83. In another judgment rendered by Hon’ble Apex Court in K.S.
Paripoornan v. State of Kerala, (1994) 5 SCC 593, it has been held
which reads as hereunder:
“A substantive law is held to be prospective as a matter of legal policy
since it is founded on public policy that no right be so created as to
work to the disadvantage for whom it is created as it if be so, “it
would be betrayal of what the law stands for.””
84. The Hon’ble Supreme Court in Kusumam Hotels Private
Limited v. Kerala State Electricity Board, (2008) 13 SCC 213 has held
that all administrative orders ordinarily are to be
considered prospective in nature. For giving it a retrospective effect, it
must be stated so expressly or by necessary implication.
85. Further, law is also settled that by virtue of the amended rule
the same will be said to be repealed and the saving clause will only come
if any right has been accrued in favour of the party concerned said to be
vested right so as to follow the principle that by virtue of the amendment
carved out in a Statute the right already accrued in favour of the party
concerned is not to be snatched away, reference in this regard may be
33
taken from Railway Board v. C.R. Rangadhamaiah, (1997) 6 SCC 623
wherein at para 24 it has been held as under:
24. In many of these decisions the expressions “vested rights” or
“accrued rights” have been used while striking down the impugned
provisions which had been given retrospective operation so as to have an
adverse effect in the matter of promotion, seniority, substantive
appointment, etc., of the employees. The said expressions have been used
in the context of a right flowing under the relevant rule which was sought
to be altered with effect from an anterior date and thereby taking away
the benefits available under the rule in force at that time. It has been held
that such an amendment having retrospective operation which has the
effect of taking away a benefit already available to the employee under
the existing rule is arbitrary, discriminatory and violative of the rights
guaranteed under Articles 14 and 16 of the Constitution.
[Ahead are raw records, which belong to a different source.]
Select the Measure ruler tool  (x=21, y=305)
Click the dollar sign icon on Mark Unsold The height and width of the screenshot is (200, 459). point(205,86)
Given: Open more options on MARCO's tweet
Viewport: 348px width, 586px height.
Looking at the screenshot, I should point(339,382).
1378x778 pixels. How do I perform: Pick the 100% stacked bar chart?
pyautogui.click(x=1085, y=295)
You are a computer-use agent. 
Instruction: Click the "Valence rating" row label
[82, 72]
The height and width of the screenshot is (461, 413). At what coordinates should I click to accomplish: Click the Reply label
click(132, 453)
We are unable
to hold that these decisions are not in consonance with the decisions
in Roshan Lal Tandon [AIR 1967 SC 1889 : (1968) 1 SCR 185 : (1968) 1
LLJ 576] , B.S. Vedera [AIR 1969 SC 118 : (1968) 3 SCR 575
86. The Hon’ble Apex Court in the case of State of M.P. v. Yogendra
Shrivastava, (2010) 12 SCC 538 has held that it is well settled that rights
and benefits which have already been earned or acquired under the
existing Rules cannot be taken away by amending the Rules with
retrospective effect. For ready reference the relevant paragraph is being
quoted as under:
15. — But it is well settled that rights and benefits which have already
been earned or acquired under the existing Rules cannot be taken away
by amending the Rules with retrospective effect. (See N.C.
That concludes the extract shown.